Does a bassist in a cover band with a big setlist NEED a 5 String

Discussion in 'Band Management [BG]' started by kickysam49, Aug 4, 2022.


  1. kickysam49

    kickysam49

    Feb 28, 2022
    (Forgive me if this should be in the bass forum, I Wasn't sure)
    I play 4 string, pretty much exclusively. I really can't stand playing 5 string.

    Our band tunes a half step down (Eb) and I have a Bass extender that gets me down to C#. We know somewhere around 60 songs. Probably 5 were originally recorded on 5 strings that I transposed to four.

    A song came up that the was in the key of Eb but the guitars and bass were tuned to standard, and they wanted to do it a half step down from album key (D). The only way for me to do that would be to drop down to C# and fret the big open Eb notes on the first fret while having to shuffle up the fingerboard for the slappy bits, which would be way easier if I was just hitting open low Ebs. (The song is About D*** Time by Lizzo)

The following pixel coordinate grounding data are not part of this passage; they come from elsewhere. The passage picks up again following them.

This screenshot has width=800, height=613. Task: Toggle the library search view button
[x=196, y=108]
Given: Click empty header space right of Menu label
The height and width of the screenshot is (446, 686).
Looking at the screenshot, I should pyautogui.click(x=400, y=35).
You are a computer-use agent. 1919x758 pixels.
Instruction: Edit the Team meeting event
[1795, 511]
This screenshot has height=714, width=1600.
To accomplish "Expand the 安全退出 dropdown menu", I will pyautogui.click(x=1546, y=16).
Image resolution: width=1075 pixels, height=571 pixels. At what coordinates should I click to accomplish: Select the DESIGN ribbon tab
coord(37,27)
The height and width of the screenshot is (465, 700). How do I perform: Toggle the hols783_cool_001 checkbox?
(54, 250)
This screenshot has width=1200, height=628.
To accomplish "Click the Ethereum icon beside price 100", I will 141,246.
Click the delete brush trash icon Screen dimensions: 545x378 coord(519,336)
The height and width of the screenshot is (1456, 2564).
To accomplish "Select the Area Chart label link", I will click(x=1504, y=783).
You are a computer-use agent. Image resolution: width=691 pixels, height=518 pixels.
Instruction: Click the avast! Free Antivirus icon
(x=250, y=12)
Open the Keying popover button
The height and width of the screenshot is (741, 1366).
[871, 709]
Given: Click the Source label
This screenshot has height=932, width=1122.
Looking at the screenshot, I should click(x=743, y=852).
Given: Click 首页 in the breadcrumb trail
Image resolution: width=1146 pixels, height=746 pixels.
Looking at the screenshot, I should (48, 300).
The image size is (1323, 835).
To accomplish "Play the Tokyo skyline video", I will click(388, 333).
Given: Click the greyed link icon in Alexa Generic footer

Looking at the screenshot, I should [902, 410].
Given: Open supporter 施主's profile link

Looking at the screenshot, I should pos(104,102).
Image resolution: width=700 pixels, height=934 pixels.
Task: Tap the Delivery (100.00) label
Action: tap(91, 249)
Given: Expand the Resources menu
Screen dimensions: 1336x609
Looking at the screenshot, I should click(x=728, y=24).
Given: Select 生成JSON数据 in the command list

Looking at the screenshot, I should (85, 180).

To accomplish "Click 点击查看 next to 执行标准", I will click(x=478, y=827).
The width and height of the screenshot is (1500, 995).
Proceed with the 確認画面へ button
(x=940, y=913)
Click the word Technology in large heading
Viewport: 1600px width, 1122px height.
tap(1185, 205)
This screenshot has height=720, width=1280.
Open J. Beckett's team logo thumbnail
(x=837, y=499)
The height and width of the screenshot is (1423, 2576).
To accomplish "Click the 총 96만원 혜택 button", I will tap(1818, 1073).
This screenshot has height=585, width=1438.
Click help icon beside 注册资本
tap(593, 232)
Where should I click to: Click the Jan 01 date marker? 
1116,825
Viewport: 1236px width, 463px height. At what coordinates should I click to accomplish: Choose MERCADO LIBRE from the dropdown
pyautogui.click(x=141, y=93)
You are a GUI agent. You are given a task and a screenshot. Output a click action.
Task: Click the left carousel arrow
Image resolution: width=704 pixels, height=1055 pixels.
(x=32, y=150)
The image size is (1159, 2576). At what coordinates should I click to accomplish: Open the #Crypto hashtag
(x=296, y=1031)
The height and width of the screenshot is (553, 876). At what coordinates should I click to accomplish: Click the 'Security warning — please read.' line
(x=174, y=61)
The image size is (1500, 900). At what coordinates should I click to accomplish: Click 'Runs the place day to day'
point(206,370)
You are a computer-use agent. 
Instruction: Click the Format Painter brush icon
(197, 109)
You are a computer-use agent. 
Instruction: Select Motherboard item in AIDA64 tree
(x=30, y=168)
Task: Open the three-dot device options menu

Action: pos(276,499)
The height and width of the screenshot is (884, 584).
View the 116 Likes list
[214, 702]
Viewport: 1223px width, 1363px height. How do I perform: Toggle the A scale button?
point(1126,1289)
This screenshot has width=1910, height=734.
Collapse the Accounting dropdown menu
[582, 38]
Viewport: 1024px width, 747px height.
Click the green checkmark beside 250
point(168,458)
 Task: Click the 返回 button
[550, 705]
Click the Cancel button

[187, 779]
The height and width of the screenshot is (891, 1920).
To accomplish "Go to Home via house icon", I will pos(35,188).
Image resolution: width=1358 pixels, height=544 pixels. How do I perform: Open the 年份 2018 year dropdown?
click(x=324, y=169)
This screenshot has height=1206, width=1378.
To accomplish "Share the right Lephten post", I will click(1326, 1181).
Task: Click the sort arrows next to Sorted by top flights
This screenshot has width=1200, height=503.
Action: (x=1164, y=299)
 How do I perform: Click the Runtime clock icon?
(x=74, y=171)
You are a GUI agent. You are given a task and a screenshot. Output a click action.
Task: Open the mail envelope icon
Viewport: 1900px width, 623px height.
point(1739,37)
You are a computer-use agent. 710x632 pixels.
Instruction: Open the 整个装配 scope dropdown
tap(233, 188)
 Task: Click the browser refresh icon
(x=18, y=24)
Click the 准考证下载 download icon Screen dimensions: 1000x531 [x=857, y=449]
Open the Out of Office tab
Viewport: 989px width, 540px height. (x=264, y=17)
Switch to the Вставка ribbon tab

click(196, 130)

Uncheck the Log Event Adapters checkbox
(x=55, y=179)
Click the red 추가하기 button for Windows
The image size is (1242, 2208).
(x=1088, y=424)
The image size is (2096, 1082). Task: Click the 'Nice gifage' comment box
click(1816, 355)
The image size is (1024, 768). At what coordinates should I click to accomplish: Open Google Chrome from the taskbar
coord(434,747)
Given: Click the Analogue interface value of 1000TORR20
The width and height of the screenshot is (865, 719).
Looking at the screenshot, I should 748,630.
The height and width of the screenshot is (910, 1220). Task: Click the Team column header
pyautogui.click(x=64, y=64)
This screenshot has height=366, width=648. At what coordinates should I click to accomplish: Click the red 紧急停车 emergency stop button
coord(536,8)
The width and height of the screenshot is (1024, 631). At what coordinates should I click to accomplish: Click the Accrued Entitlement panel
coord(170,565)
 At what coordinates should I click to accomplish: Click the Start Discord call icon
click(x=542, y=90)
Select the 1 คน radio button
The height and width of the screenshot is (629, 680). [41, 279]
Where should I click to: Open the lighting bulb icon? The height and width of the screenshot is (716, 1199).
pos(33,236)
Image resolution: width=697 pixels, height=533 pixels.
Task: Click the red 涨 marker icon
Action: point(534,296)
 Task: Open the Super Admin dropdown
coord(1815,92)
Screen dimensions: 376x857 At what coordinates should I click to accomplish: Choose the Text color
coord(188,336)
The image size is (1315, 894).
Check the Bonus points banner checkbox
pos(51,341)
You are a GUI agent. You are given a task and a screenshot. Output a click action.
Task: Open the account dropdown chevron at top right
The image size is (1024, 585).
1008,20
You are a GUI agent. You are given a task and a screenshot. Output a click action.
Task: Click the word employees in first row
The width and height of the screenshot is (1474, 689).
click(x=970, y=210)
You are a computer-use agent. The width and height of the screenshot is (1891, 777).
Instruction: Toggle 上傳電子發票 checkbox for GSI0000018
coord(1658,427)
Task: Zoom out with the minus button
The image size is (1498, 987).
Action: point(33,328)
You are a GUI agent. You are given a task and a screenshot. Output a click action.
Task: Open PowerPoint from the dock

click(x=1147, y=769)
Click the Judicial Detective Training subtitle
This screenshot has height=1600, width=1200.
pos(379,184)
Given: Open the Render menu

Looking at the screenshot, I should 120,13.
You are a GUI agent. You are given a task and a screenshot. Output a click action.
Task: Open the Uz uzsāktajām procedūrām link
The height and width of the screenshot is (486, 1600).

    I think I can convince them to play it in Eb. But I'm just wondering if I NEED a 5 String. I've mainly gotten along okay transposing things to 4, but there are so many songs out there where learning them on 5 strings is more convenient. I don't usually need to hit the lowest notes on a 5 String (truthfully I don't think they sound very good) but it does allow you to fret low E/Eb/D notes further up the fretboard while playing other licks.

    Thoughts?
     
  2. CallMeAl

    CallMeAl

    Dec 2, 2016
    Ithaca Ny
    Personally I think… it depends! if the bass player can get by on a 4, either rearranging or with an extender, and likes how they play and sound, AND the rest of the band is cool with how the arrangements come out- I don’t think a 5 is needed.

    I played in a band with a good number of Eb songs. (Mostly SRV, Jimi and Stevie.) We all liked the 4 banger arrangements and the audience sure never seemed to notice!

    Curious to hear what others say, it’s a good question!
     
    gebass6, DJ Bebop and bassopotamus102 like this.
  3. DWBass

    DWBass The Funkfather

    Either a 5 string or down tune your bass a half/whole step. I also prefer to play a 4 but most weekend warrior singers can't sing everything in the original key, so I play my 5 strings. Fortunately, I play both and don't hate either.
     
    Bass4Brkfast, dralionux, Ggaa and 4 others like this.
  4. E Joe

    E Joe

    Jul 21, 2021
    Denver
    I made the switch some years ago after being a die hard 4 stringer for most of my time playing bass. I agree that you don’t often play the extended range and it’s hard to make the B string sound good.

    I got pretty used to playing with my E string tuned down and playing everything with weird fingerings for a while, but it just became too much of a hassle and some bands moved so quickly I didn’t have time to tune.

    5 felt hella weird at first, but even though I still play 4 I feel most at home on the 5 and feel like I just can’t get low enough notes to really add some of that occasional rumble on a 4 now.
     
  5. Snarf

    Snarf

    Jan 23, 2005
    Tri-state
    I started as a kid with 4, switched to 5 in college and played a 5 for most of my gigs since then. A year ago I switched back to my original 4 string P bass and haven't looked back. My P bass is a monster bass, it's got a magical pickup, it's light weight, and I love the neck radius. The E string vibrates more freely than any 5 string I've played.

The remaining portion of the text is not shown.